When Randall came onboard with Tesla, company brass gave him the directive to "create the benefits of the future. Create it for our company. Make it unique. Make it awesome."

Make it awesome, but still make it affordable - an impossible task?

"We're not Google," Randall said. "I can't just throw everything at employees. ... it's not like I have a whole ton of money." Still, what Randall and Tesla do offer speaks for itself.

"Every single employee who starts at Tesla gets health care and a full suite of benefits for no cost," Randall said. "They get dental, vision, life insurance, all that stuff." He also mentioned small but still meaningful benefits, such as bereavement concierge services, that, for their price, go a long way with employees.

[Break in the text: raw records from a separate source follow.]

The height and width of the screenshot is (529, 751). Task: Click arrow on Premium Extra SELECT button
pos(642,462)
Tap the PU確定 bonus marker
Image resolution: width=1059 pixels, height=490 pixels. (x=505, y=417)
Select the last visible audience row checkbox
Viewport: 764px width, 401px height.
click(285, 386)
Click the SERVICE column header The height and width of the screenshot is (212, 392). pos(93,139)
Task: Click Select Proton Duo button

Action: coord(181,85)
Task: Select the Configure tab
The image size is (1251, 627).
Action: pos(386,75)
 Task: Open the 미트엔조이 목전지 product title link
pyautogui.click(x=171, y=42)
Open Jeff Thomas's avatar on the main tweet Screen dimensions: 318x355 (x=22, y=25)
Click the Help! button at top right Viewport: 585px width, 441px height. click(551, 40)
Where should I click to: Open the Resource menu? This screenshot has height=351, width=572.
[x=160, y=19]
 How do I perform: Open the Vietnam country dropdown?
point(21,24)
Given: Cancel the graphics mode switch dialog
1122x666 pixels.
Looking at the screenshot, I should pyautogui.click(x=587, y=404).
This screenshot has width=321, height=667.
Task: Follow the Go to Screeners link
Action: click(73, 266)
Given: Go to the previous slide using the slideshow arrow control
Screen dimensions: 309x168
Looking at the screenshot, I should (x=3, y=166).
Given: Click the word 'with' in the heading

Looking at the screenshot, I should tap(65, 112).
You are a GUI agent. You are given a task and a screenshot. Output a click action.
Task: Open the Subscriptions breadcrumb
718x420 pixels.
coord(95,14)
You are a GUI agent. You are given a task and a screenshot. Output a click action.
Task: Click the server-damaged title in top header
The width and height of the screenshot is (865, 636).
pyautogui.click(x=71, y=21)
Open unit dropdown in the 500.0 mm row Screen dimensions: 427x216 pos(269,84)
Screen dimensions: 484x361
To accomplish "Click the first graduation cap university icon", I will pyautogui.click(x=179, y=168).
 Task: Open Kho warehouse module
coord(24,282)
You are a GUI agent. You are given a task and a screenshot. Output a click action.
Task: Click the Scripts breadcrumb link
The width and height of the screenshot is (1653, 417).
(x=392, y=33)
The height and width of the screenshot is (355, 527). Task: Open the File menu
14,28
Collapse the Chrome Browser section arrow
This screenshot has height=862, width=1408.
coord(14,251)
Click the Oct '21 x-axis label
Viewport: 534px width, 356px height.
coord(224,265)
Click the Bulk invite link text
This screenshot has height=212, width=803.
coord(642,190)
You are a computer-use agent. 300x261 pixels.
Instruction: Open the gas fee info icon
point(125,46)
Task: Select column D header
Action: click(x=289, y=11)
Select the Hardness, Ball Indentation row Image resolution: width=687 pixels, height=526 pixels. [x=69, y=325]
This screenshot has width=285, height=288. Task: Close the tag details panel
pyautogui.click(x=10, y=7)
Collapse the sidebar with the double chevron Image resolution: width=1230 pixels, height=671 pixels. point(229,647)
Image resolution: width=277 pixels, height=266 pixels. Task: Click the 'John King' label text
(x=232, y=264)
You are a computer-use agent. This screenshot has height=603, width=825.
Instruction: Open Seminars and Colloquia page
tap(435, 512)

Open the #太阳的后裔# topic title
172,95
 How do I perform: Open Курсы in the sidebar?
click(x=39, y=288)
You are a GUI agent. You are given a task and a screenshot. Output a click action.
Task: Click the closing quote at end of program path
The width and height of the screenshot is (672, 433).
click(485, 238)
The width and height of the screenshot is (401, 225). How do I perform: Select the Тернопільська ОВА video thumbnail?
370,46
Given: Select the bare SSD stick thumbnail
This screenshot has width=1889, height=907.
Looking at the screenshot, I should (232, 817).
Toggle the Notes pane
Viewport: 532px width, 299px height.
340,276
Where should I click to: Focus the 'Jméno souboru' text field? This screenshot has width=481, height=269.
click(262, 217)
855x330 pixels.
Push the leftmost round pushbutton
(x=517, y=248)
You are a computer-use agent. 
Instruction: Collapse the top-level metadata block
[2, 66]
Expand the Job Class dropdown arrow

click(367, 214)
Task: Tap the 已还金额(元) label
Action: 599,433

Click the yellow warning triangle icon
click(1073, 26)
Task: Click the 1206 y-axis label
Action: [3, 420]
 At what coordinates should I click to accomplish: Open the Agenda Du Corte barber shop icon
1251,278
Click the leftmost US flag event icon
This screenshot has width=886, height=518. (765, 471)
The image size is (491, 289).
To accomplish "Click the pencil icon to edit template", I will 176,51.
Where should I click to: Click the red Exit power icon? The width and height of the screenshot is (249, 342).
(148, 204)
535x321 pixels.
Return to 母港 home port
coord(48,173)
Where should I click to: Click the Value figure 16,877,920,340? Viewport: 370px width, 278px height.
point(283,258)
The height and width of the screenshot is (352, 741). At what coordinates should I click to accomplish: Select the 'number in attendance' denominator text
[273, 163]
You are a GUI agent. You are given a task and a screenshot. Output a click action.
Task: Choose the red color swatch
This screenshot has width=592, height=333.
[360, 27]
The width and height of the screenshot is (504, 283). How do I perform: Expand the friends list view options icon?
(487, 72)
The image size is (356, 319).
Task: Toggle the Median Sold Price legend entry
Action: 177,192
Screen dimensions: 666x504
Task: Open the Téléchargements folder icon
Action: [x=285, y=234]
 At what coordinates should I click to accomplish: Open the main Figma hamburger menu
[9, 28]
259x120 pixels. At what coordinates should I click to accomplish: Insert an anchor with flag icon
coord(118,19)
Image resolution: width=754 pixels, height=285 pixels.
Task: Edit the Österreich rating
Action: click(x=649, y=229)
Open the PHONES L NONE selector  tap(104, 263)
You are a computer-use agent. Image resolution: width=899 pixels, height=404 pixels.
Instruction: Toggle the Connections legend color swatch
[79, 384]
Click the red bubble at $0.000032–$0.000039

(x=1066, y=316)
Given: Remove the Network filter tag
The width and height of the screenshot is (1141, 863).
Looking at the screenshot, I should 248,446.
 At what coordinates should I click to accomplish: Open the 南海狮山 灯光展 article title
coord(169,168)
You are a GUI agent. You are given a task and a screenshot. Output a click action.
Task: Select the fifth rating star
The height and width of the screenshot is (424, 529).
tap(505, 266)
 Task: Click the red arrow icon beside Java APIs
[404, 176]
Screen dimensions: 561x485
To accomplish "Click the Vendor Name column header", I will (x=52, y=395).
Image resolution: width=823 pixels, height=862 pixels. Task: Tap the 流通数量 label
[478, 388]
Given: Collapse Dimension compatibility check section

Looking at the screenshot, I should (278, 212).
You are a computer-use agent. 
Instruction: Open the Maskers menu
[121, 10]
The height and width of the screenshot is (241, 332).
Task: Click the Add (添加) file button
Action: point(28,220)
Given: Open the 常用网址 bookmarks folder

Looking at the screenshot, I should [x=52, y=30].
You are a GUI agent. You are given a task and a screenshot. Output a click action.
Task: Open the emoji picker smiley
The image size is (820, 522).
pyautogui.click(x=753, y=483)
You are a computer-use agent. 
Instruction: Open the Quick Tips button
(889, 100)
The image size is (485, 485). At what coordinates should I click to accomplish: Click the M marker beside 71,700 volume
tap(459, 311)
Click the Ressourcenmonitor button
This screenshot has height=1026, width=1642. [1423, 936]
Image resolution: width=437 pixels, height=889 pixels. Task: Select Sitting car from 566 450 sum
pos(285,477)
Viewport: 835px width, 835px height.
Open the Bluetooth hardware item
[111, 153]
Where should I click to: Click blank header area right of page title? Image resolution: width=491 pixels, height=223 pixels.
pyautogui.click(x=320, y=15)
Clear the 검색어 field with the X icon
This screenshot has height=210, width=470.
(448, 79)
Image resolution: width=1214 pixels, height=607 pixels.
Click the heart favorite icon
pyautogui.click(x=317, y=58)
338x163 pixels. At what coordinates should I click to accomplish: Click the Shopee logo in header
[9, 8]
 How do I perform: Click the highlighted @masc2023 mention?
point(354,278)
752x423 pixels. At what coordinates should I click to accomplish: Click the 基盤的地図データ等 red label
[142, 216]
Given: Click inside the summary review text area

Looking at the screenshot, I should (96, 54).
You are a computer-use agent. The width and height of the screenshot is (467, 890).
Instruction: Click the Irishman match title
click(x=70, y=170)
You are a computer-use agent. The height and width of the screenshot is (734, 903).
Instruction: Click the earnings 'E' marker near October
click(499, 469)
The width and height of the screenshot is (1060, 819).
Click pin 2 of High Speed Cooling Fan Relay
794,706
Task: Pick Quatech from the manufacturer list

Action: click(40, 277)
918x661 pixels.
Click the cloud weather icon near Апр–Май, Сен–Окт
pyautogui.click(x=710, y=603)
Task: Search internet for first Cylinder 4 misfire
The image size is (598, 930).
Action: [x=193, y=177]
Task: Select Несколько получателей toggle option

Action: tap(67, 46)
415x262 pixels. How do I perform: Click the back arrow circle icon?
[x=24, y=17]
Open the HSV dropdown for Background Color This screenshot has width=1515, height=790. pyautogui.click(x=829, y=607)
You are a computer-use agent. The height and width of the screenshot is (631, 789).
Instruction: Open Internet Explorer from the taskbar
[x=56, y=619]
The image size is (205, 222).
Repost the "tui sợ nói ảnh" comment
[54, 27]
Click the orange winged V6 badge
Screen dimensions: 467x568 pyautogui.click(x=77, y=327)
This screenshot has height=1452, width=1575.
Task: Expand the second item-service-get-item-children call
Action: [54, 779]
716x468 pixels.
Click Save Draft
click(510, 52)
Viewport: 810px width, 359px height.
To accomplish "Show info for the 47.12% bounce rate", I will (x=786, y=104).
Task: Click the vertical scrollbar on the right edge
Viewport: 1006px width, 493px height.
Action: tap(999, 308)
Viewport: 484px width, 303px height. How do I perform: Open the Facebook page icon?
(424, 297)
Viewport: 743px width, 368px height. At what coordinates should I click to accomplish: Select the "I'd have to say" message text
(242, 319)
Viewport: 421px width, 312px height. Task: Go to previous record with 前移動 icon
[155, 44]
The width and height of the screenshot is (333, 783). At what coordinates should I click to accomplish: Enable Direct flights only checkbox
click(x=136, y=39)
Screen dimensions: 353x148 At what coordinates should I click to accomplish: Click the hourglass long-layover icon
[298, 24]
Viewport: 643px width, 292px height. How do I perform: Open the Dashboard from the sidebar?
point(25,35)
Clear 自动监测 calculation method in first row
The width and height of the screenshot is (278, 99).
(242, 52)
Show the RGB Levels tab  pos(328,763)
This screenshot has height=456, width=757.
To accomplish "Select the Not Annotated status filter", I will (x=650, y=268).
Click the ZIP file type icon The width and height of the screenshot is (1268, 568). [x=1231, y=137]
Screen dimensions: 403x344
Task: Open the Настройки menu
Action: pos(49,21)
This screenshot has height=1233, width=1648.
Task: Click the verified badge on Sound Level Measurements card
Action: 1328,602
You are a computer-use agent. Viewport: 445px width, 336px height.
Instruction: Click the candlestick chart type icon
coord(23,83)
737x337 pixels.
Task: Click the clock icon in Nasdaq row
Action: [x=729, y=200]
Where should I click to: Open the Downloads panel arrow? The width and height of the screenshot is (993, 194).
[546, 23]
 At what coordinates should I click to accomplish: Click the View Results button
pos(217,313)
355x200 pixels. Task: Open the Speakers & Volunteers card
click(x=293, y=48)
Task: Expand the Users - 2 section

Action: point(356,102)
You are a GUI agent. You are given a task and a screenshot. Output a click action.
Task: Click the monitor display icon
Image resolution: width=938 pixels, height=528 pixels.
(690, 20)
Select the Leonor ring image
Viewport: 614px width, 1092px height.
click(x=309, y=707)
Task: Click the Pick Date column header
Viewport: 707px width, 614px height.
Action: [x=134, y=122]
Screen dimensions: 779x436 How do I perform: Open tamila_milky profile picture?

Asked how Tesla is able to make such offerings, Randall said that, as with cars, forward thinking leads to cost-savings.

"We believe that some of the factors we have in there like free preventive visits and free preventive prescriptions and birth control will, over time, help limit our costs, " he said in a later inveriew. "And these are things the industry told us; we didn't come up with this stuff."

He also recommended benefits managers target their specific danger zones. With a staff as young as Tesla's, for example, maternity costs are huge, and the company is planning on innovating how it controls those costs in 2013.

"In the grand scheme of things, [health care] doesn't cost us very much money," Randall said in Phoenix. "We're self-insured, so most of these people are not using the care anyway." He lamented that the numbers seem to indicate "our employees are too damn busy to go to the doctor."

When it comes to crafting health benefits, Randall said it takes more courage than cost savvy.

"There's a certain amount of bravery that I think people are lacking. They don't want to be the person in their organization to suggest changes that might or might not be controversial, or might cause problems. ... An engineer, if they have an idea that they totally believe in and they know is the right way to do it, they're going to fight for it, and they may not win, but they're going to show that they have value. And I think, unfortunately, a lot of benefits and HR people are not in a position where they're willing to do that, or maybe they're not enabled to as well."

Of course, only time will tell if the rapidly expanding automaker can offer the same benefits experience to 5,000 workers, or 50,000.

"If I come back here in two years and it doesn't work," Randall quipped, "somebody has to offer me a job."